Germany-based investor, entrepreneur and academic Dr Rainer
Zitelmann returns to these pages to talk about what drives
people to attain high net worth status. Such drivers aren't
always as appreciated as they should be, and are all too often
obscured in some of the biographies and autobiographies of
Silicon Valley tech tycoons and their peers in other sectors.
Dr Zitelmann has written recently about other - sometimes
controversial - wealth management matters, such as people who are
unwilling to admit that their criticism of great wealth is
driven by envy rather than a notion of social justice. He has
also
written about inheritance and misundertandings which can
arise from it. The editors of this news service are pleased to
share these views; to respond, readers should email tom.burroughes@wealthbriefing.com
or jackie.bennion@clearviewpublishing.com
There are so many books that explain how to get rich.
But what are the real foundations of success? Education is less
important than entrepreneurial thinking, the joy of swimming
against the current of mainstream opinion and the ability to
transform setbacks into opportunities.
There are masses of books on how to get rich. But most of them
are straightforward “how-to” books that readers should approach
with a degree of scepticism for several reasons: if the authors
of the books claim to know exactly how to become rich, it goes
without saying that they should be rich themselves.
Unfortunately, this is often not the case. Of course, it is also
possible to argue that someone could write a good book about
training in a sport without necessarily being an elite athlete
themselves. In this case, their book should be based on
scientific research. However, anyone who works their way through
a pile of guidebooks on the subject of “becoming rich” will soon
realise that the vast majority are based on the author’s personal
opinions rather than on personal experience or scientific
findings.
Scientific researchers have so far provided very few insights
into the subject of getting rich. Sociologists and economists
have been more interested in “inequality research” or “poverty
research” than they have been in the genesis of wealth on a
personal level, even though many people are very interested.
Stocks are not the answer, entrepreneurship is – many “how-to get
rich” books advocate stock market investments. And, indeed,
stocks serve their purpose – although they tend to be more
appropriate for preserving wealth rather than building a fortune.
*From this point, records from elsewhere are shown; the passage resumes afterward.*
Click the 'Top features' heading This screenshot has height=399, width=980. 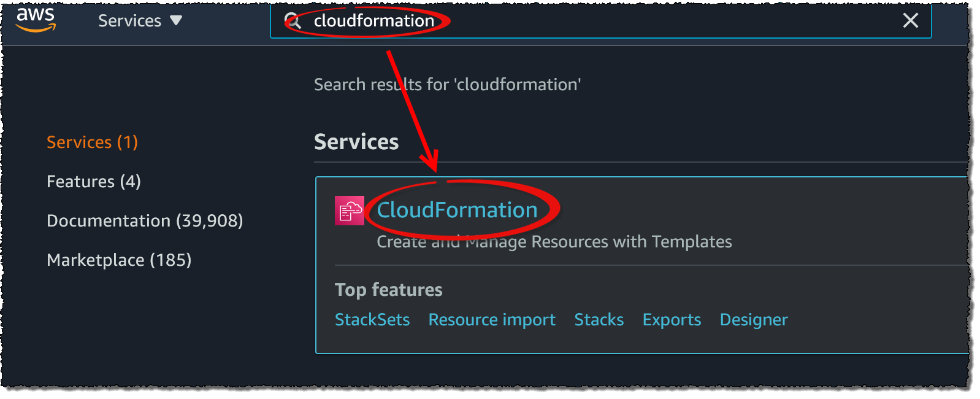point(388,290)
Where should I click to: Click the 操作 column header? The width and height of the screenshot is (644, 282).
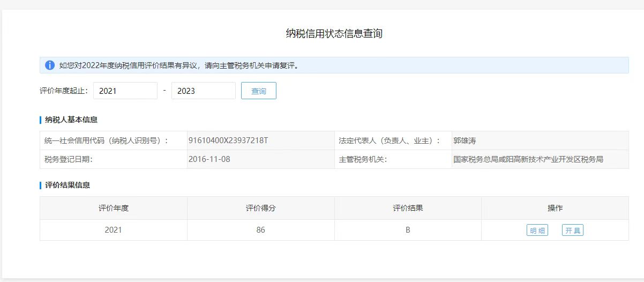point(555,208)
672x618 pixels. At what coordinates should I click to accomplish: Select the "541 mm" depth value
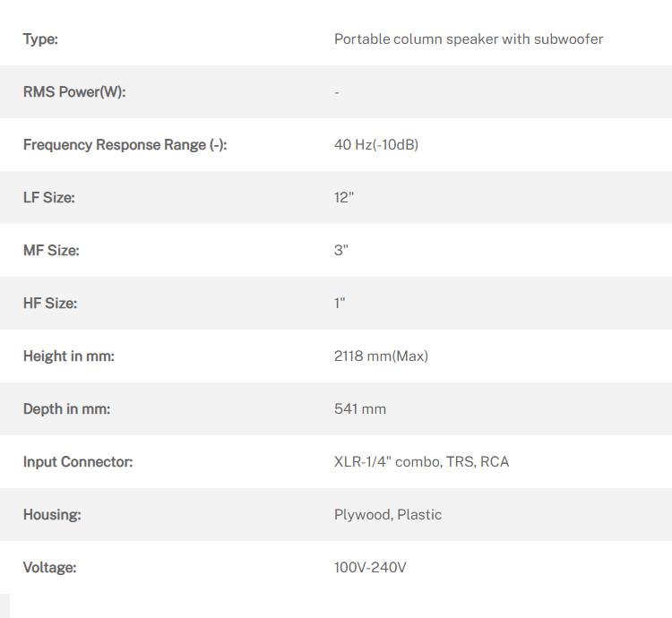pos(360,409)
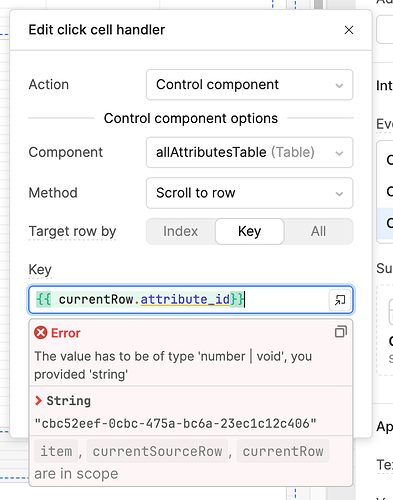Click the 'number | void' error description text
The image size is (393, 500).
[x=173, y=365]
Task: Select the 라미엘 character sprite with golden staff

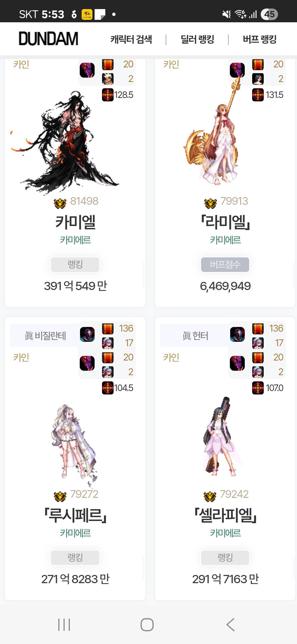Action: point(217,129)
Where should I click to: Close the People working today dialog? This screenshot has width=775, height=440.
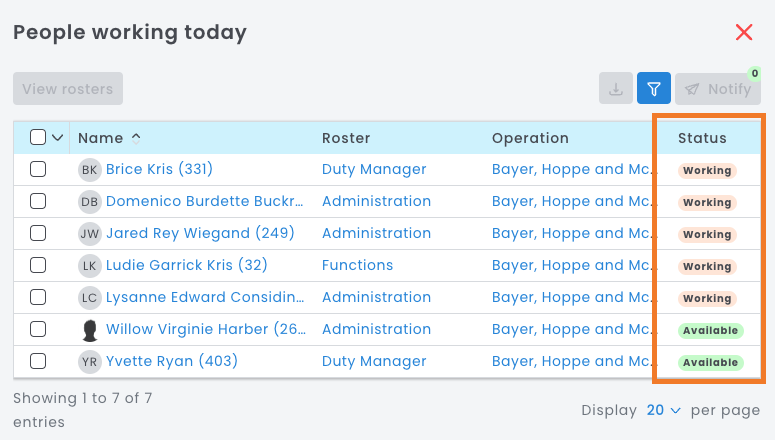coord(744,33)
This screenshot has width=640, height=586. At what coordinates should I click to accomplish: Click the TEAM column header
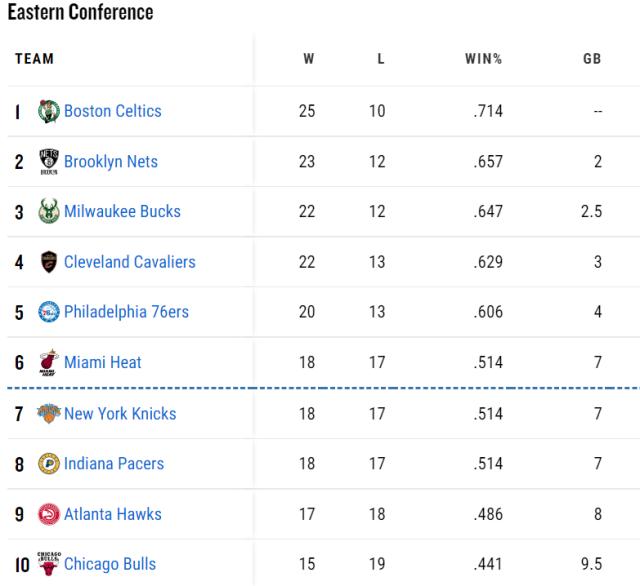[34, 59]
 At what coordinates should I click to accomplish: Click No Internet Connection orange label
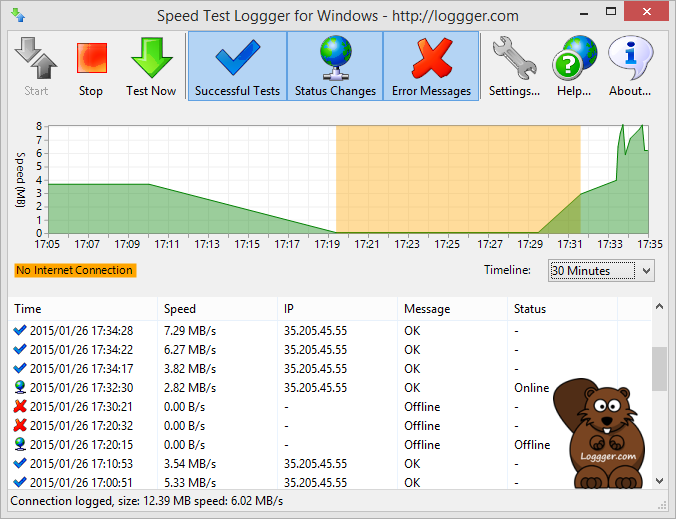(75, 270)
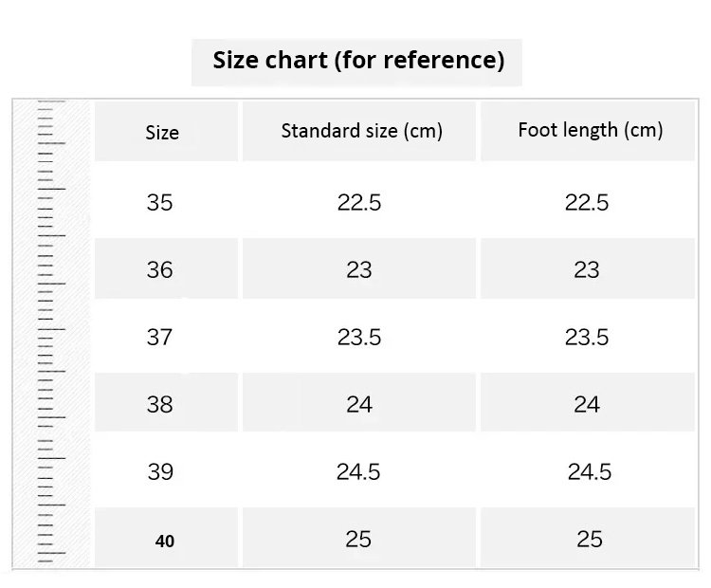Select the bold size 40 cell
This screenshot has width=711, height=588.
165,542
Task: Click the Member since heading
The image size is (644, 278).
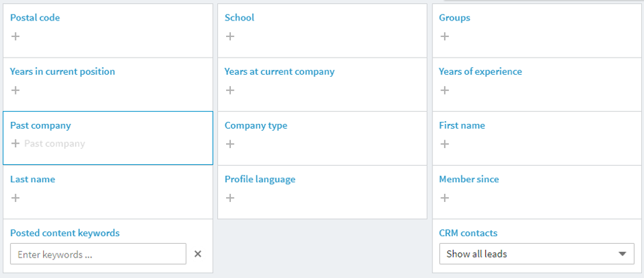Action: click(469, 179)
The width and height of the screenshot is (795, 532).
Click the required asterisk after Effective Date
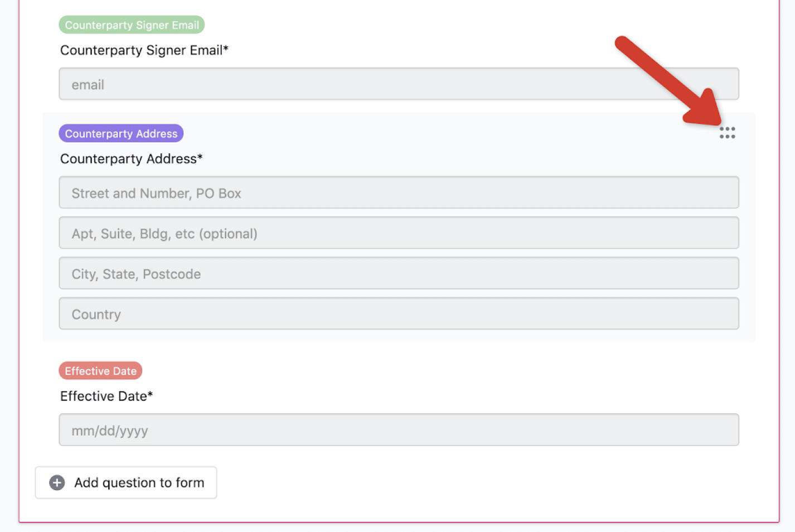[x=150, y=394]
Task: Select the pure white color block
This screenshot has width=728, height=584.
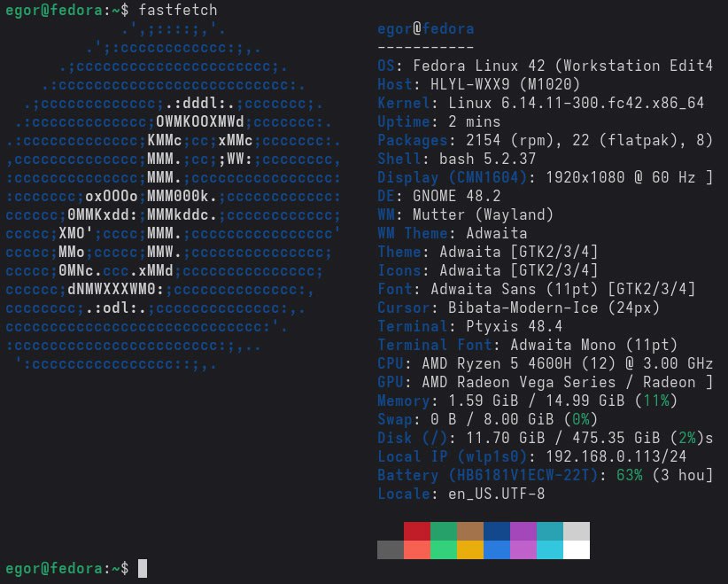Action: 577,549
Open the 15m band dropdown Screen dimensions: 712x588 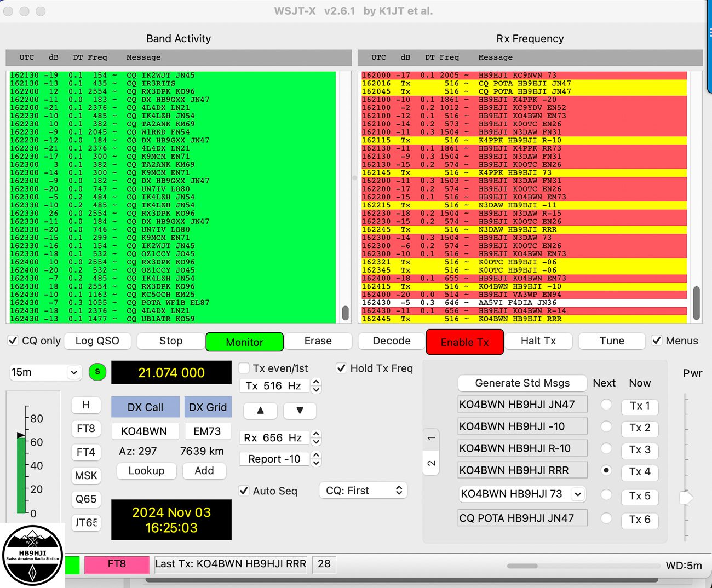tap(45, 372)
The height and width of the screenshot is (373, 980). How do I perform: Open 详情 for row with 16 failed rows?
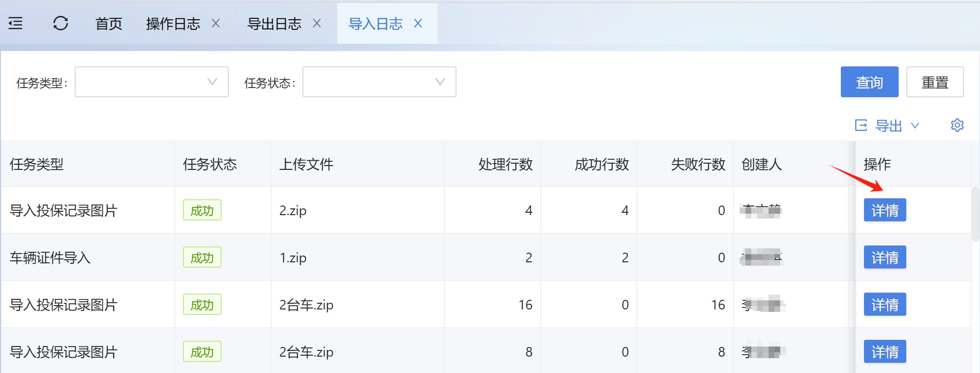885,305
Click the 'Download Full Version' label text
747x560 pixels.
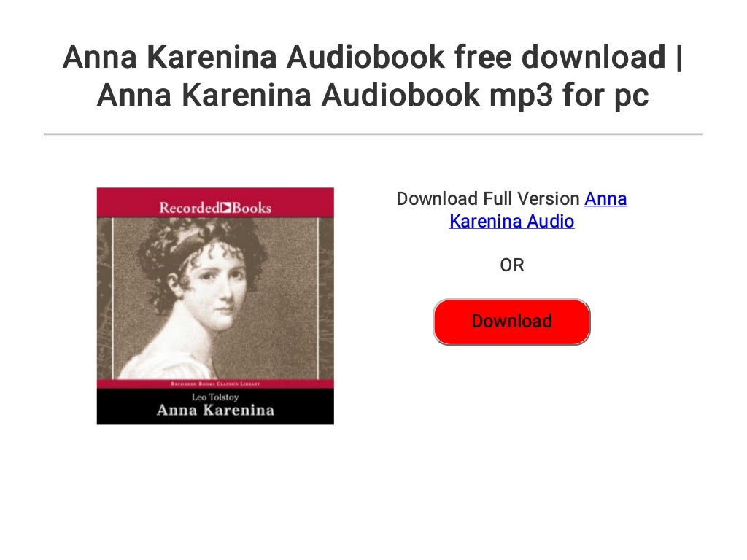click(x=488, y=198)
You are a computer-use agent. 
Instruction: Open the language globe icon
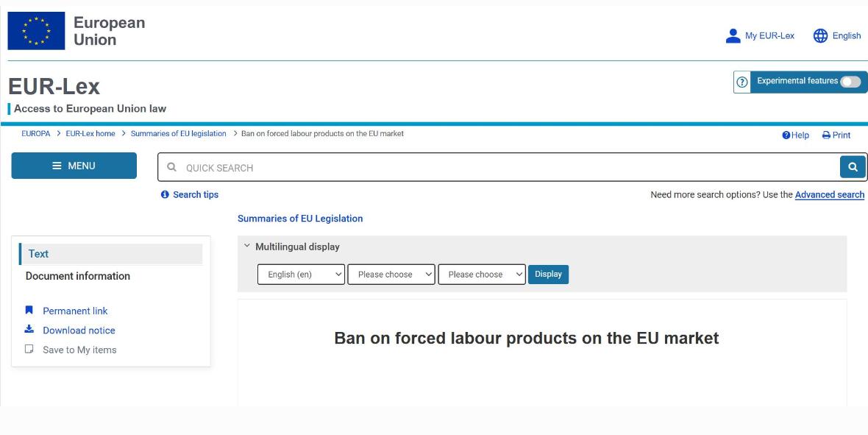pyautogui.click(x=820, y=36)
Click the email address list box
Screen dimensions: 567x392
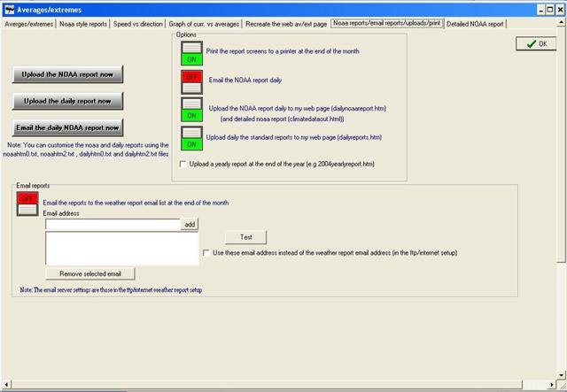click(x=120, y=249)
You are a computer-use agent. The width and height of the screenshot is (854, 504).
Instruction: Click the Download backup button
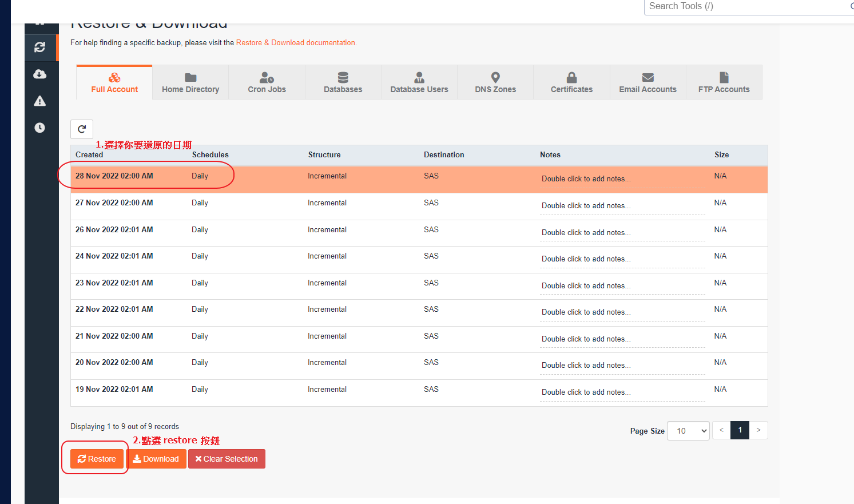tap(156, 459)
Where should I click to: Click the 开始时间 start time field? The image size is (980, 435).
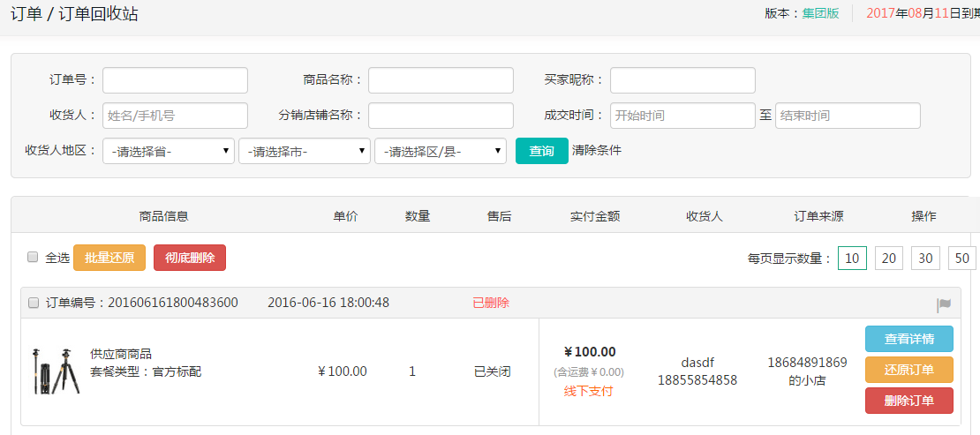(x=682, y=116)
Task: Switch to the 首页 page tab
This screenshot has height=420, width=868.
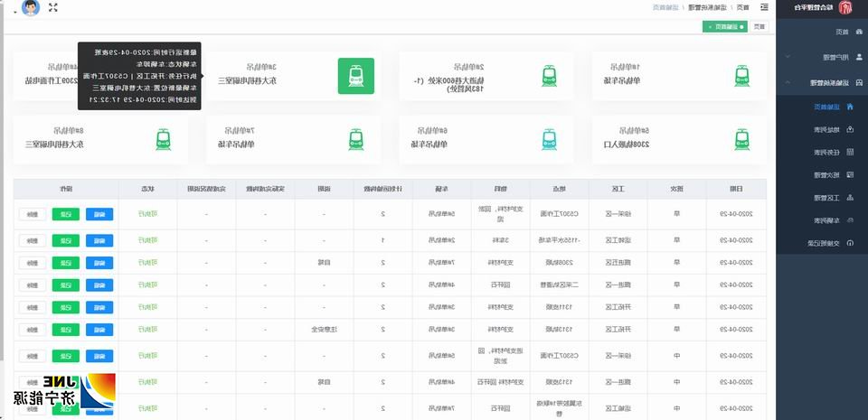Action: coord(760,26)
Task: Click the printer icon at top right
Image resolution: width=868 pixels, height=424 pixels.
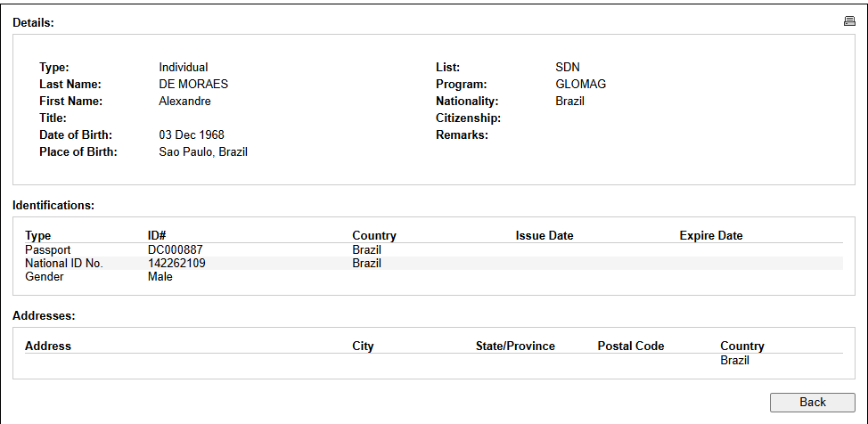Action: [849, 21]
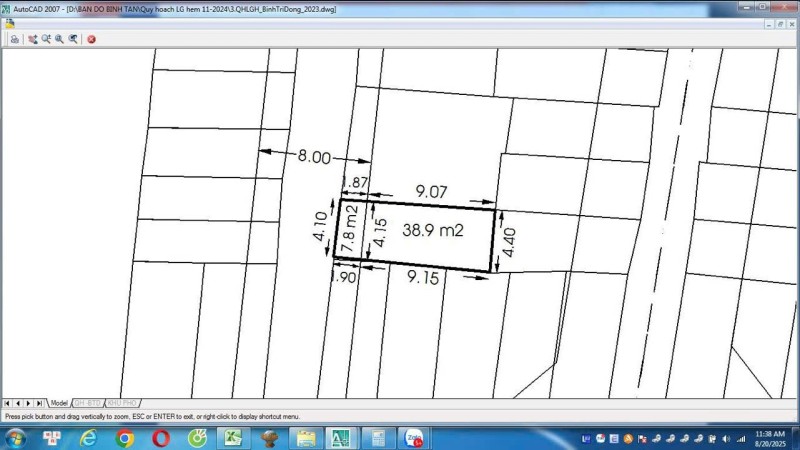
Task: Close the preview with the red X icon
Action: point(91,39)
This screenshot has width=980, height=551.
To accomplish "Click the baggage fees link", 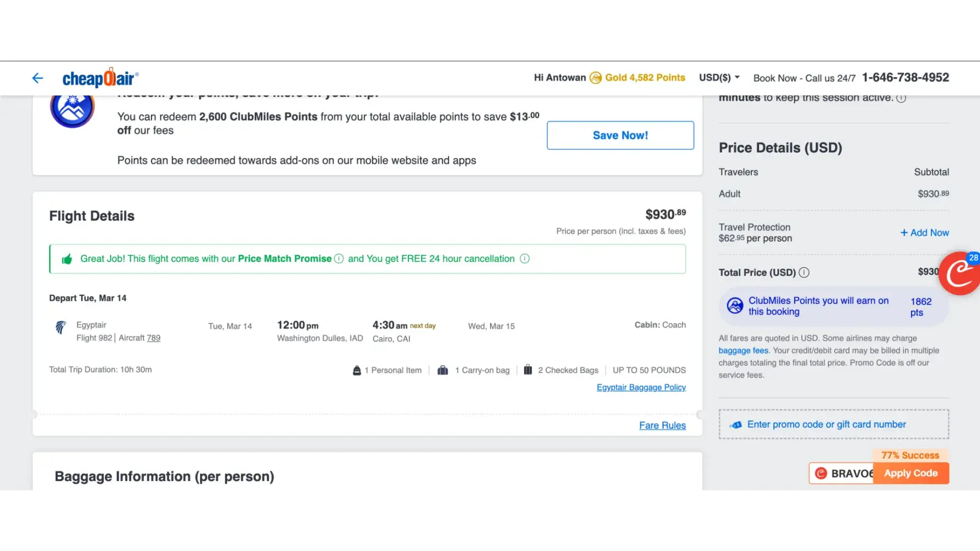I will click(743, 350).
One German researcher, Melanie Böwing-Schmalenbrock, conducted
472 interviews with people worth an average of €2.3 million and
median net assets worth €1.4 million for her doctoral
dissertation. Thus, the study dealt with the so-called
millionaire next door.
Her key finding was that the most important prerequisite for
becoming wealthy (with the exception of inheritance) is
self-employment, i.e. working as a freelancer or, more so, as an
entrepreneur.
“Entrepreneurship in particular is a guarantor of very high
wealth. Average wealth increases enormously with
entrepreneurship: On average, households that became rich in this
way are worth 2.5 million euros more than households in which
entrepreneurship is not a factor.” Employees rarely become rich.
Inheritance does play a role, but in more than half of the
study’s rich households, self-employment was far more relevant
than inheritance. In the United States, the proportion of
self-made millionaires and billionaires is even greater than it
is in Germany. In 1984, less than half the people on The Forbes
400 list of richest Americans were self-made. By 2018, in stark
contrast, this same figure had risen to 67 per cent.
As many as 48 per cent of the interviewees in the German study
stated that investments in real estate represented an “important”
source of their wealth, and almost one in ten went as far as to
describe real estate ownership as the “most important
contributor” to their own wealth creation. In comparison, 20 per
cent described stock market gains as an important factor in
building their fortunes; however, only 2.4 per cent stated that
this was the most important aspect in becoming rich.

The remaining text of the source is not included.